» Task statement
Revise all of the material below by replacing every occurrence of "icon" with "symbol", leaving everything else as it is.
>> START Data supplied
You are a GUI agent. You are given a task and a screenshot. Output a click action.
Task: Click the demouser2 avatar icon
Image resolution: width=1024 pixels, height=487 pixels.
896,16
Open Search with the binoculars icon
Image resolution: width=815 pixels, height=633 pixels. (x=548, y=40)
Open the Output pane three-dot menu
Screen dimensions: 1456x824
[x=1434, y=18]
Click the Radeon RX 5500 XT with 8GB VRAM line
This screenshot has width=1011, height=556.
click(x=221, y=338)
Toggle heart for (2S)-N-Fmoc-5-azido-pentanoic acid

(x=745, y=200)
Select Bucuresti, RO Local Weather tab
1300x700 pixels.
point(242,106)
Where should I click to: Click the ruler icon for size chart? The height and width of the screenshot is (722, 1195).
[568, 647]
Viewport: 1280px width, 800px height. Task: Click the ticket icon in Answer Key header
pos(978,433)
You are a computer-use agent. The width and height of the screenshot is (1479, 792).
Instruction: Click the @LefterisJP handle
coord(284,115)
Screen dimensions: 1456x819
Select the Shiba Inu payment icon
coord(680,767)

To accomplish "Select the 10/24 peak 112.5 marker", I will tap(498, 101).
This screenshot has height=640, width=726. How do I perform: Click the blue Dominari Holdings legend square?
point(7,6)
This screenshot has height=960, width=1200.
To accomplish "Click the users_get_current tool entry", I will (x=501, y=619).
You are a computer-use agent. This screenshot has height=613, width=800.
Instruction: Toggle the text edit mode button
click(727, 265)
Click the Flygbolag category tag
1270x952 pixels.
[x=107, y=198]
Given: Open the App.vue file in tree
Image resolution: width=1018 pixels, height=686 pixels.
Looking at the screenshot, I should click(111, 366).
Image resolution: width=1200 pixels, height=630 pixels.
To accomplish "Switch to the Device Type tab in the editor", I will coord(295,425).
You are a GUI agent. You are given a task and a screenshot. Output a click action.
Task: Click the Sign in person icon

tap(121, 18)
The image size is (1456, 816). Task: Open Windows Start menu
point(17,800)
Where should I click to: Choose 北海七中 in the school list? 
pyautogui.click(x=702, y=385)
>> END Data supplied
» Solution to this task
You are a GUI agent. You are given a task and a screenshot. Output a click action.
Task: Click the demouser2 avatar symbol
Image resolution: width=1024 pixels, height=487 pixels.
896,16
Open Search with the binoculars symbol
Image resolution: width=815 pixels, height=633 pixels. (x=548, y=40)
Open the Output pane three-dot menu
Screen dimensions: 1456x824
[x=1434, y=18]
Click the Radeon RX 5500 XT with 8GB VRAM line
This screenshot has width=1011, height=556.
click(x=221, y=338)
Toggle heart for (2S)-N-Fmoc-5-azido-pentanoic acid

(x=745, y=200)
Select Bucuresti, RO Local Weather tab
1300x700 pixels.
point(242,106)
Where should I click to: Click the ruler symbol for size chart? The height and width of the screenshot is (722, 1195).
[568, 647]
Viewport: 1280px width, 800px height. Task: Click the ticket symbol in Answer Key header
pos(978,433)
You are a computer-use agent. The width and height of the screenshot is (1479, 792).
Instruction: Click the @LefterisJP handle
coord(284,115)
Screen dimensions: 1456x819
Select the Shiba Inu payment symbol
coord(680,767)

To accomplish "Select the 10/24 peak 112.5 marker", I will tap(498, 101).
This screenshot has height=640, width=726. How do I perform: Click the blue Dominari Holdings legend square?
point(7,6)
This screenshot has height=960, width=1200.
To accomplish "Click the users_get_current tool entry", I will (x=501, y=619).
You are a computer-use agent. This screenshot has height=613, width=800.
Instruction: Toggle the text edit mode button
click(727, 265)
Click the Flygbolag category tag
1270x952 pixels.
[x=107, y=198]
Given: Open the App.vue file in tree
Image resolution: width=1018 pixels, height=686 pixels.
Looking at the screenshot, I should click(111, 366).
Image resolution: width=1200 pixels, height=630 pixels.
To accomplish "Switch to the Device Type tab in the editor", I will coord(295,425).
You are a GUI agent. You are given a task and a screenshot. Output a click action.
Task: Click the Sign in person symbol

tap(121, 18)
The image size is (1456, 816). Task: Open Windows Start menu
point(17,800)
Where should I click to: Choose 北海七中 in the school list? 
pyautogui.click(x=702, y=385)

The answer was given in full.